Believers and Non-believers / Rebeca Monzo

Photo AFP

According to our official narrators, the Antonio Maceo Plaza in Santiago de Cuba, like the streets of this city, was full of “believers and nonbelievers,” who attended the Mass and receiving of the Holy Father respectively. All the time Cuban radio and television was emphasizing how this was also true for the public figures, repeating over and over like a slogan: Believers and nonbelievers. Would not it be better to say “non-Catholics and Catholics” or “Catholics and people in general”?

I am sure that among the crowds gathered in the plaza, which arrived so “civic” and well-organized, has all ideologies, especially when dealing with a people who profess such diverse beliefs and religions: Catholic, Protestant, Christian, Buddhist, Santeros and others.

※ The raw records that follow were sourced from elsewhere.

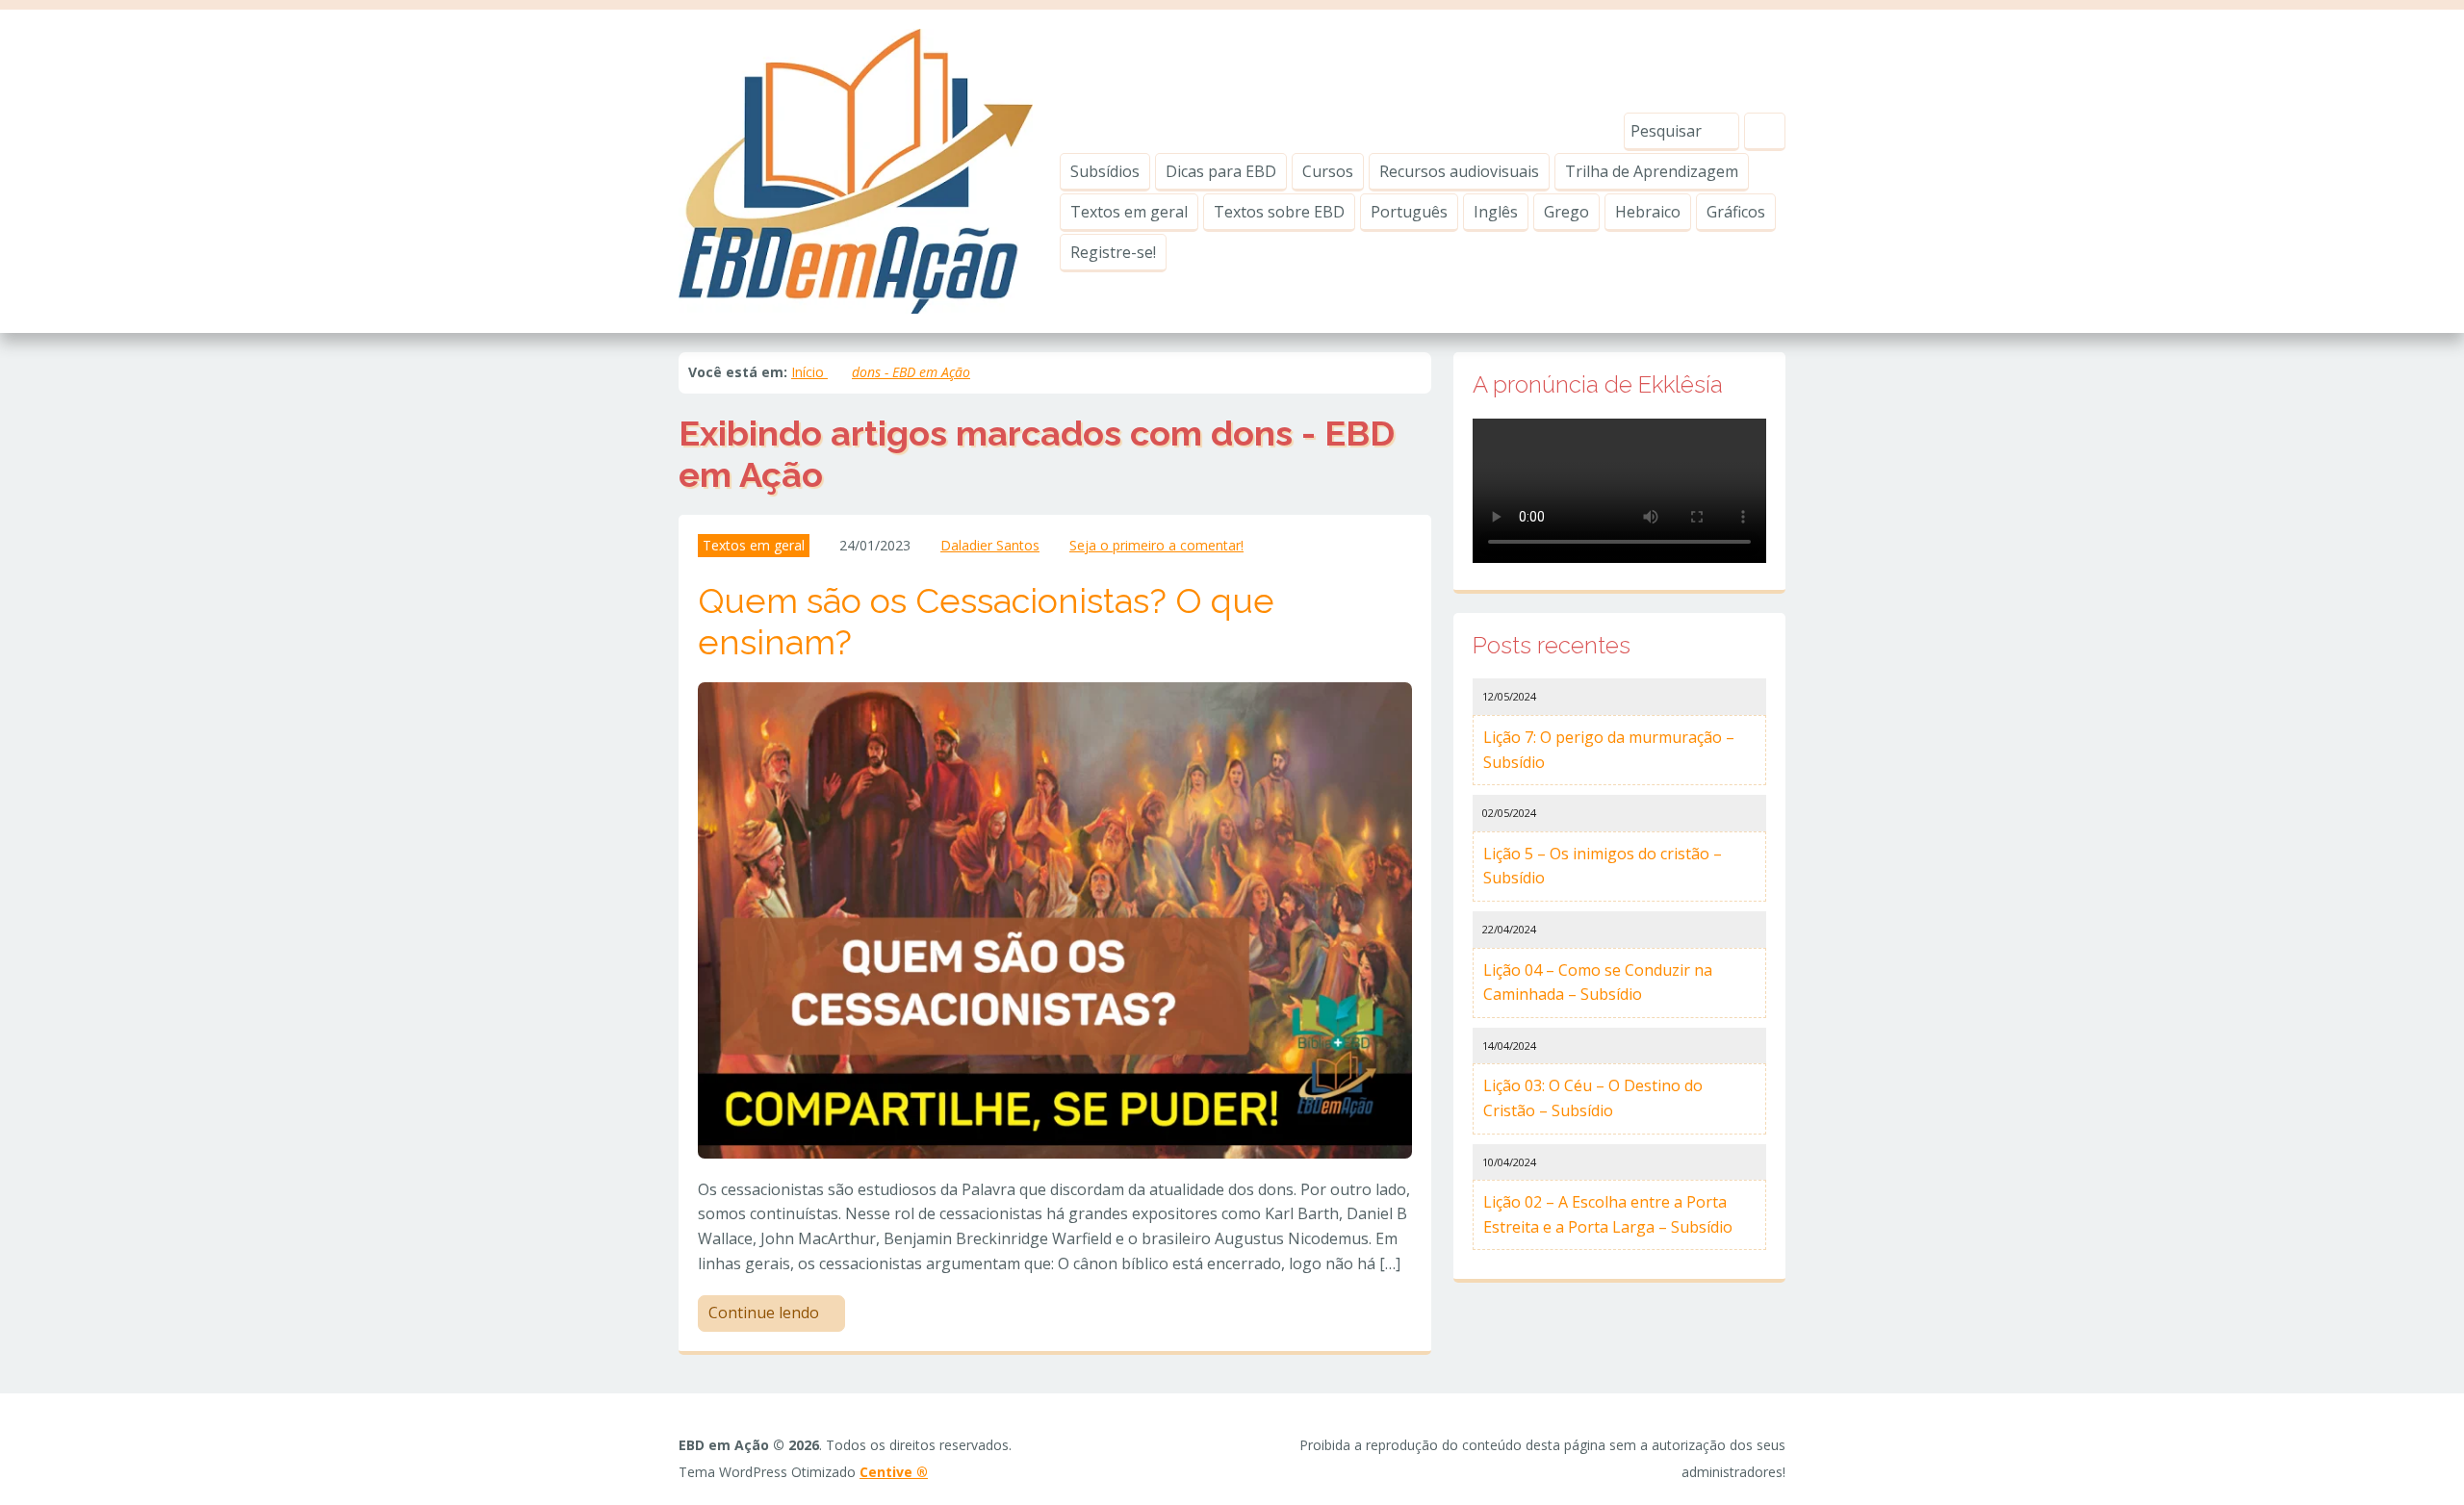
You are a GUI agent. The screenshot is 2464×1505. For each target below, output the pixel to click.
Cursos (1327, 171)
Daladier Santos (990, 545)
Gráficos (1736, 211)
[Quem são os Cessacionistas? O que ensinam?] (1055, 919)
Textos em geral (1129, 211)
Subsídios (1105, 171)
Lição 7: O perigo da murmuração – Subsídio (1608, 750)
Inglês (1496, 211)
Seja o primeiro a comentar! (1156, 545)
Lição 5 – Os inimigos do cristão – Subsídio (1602, 866)
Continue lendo (765, 1312)
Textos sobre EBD (1279, 211)
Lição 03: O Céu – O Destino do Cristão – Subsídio (1593, 1098)
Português (1409, 211)
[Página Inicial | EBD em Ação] (856, 169)
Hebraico (1648, 211)
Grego (1566, 211)
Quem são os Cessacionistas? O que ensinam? (986, 621)
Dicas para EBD (1221, 171)
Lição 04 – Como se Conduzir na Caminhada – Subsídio (1597, 982)
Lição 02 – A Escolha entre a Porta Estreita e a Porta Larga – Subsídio (1607, 1214)
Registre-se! (1113, 252)
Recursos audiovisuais (1459, 171)
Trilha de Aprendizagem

It is conceivable then, that during all these years Cuban plazas have been filled with crowds of believers in the Revolution and non-believers in it who, because they belong to workplaces or schools, they have been “motivated” to attend — disciplined and “civicly” — these concentrations. If it is valid for one, it is valid also for the other. At least I think so.

To speak of civicism in a country where the double standard is almost an institution, seems to me too inappropriate. This is inculcated in our children from the early age at which they start school: “My darling don’t go and tell the teacher what we talk about at home,” or “my child, don’t ever tell your little friends that you ate meat today.” Are people who repeatedly lie to survive and also reject their family and friends who are disaffected with the regime, so as not to be singled out, “civic”?

Is it, perhaps, civic to hang our national flat from windows, balconies and power lines on dates such as September 28, August 13, and others that have nothing to do with the significance of the flag, and to leave it in these places for days, exposed to the sun, the night, the rain and the wind. Is that “civicism”?

We must have a little more care and respect for the intelligence of others, to indiscriminately use certain and determined terms in media with such a wide reach as television, that so greatly influences the population. These should be used to educate, and to spread culture, never to confuse.